Cisco IOS separates the EXEC session into two basic access levels:

  User EXEC mode: Access to only a limited number of basic monitoring and troubleshooting commands, such as show and ping.

  Privileged EXEC mode: Full access to all device commands, including configuration and management.

Using the Help Facility

Cisco IOS has extensive command-line input help facilities, including context-sensitive help. The following summarizes the two types of help available:

  Word help: Enter a character sequence of an incomplete command immediately followed by a question mark (sh?) to get a list of available commands that start with the character sequence.

  Command syntax help: Enter the ? command to get command syntax help to see all the available arguments to complete a command (show ?). IOS then displays a list of available arguments

As part of the help facility, IOS displays console error messages when incorrect command syntax is entered. Table 27-1 shows sample error messages, what they mean, and how to get help when they are displayed.

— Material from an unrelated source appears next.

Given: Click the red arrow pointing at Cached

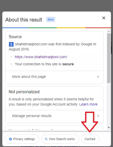Looking at the screenshot, I should [x=90, y=122].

CLI Navigation and Editing Shortcuts

Table 27-2 summarizes the shortcuts for navigating and editing commands in CLI. Although not specifically tested on the CCNA exam, these shortcuts may save you time when using the simulator during the exam.

Command History

Cisco IOS, by default, stores the last 10 commands you entered in a history buffer. This provides you with a quick way to move backward and forward in the history of commands, choose one, and then edit it before reissuing the command. To view or configure the command history buffer, use the commands shown in Table 27-3. Although the switch prompt is shown here, these commands are also appropriate for a router.

IOS Examination Commands

To verify and troubleshoot network operation, you use show commands. Figure 27-3 delineates the different show commands, as follows:

  If they are applicable to IOS (stored in RAM)

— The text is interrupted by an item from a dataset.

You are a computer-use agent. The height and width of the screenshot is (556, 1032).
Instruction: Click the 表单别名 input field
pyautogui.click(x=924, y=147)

  If they apply to the backup configuration file stored in NVRAM

  If they apply to flash or specific interfaces

Subconfiguration Modes

To enter global configuration mode, enter the command configure terminal. From global configuration mode, IOS provides a multitude of subconfiguration modes. Table 27-4 summarizes the most common subconfiguration modes pertinent to the CCNA exam.

Storing and Erasing Configuration Files

When you configure a Cisco device, it needs to be able to retain the configuration in memory in case the switch or router loses power. Cisco devices have four main types of memory. Figure 27-4 shows these four memory types and the primary function of each.

Cisco devices use two configuration files—one file used when the device is powered on, and another file for the active, currently used running configuration in RAM. Table 27-5 list the names of these files, their purpose, and where they are stored in memory.

Configuration files can also be stored on a TFTP server. The configuration files can be copied between RAM, NVRAM, and a TFTP server using the copy commands, as shown in Figure 27-5.

You can use three commands to erase the contents of NVRAM. The write erase and erase startup-config commands are older, whereas the erase nvram: command is the more recent, and recommended, command. All three commands erase the contents of the NVRAM configuration file.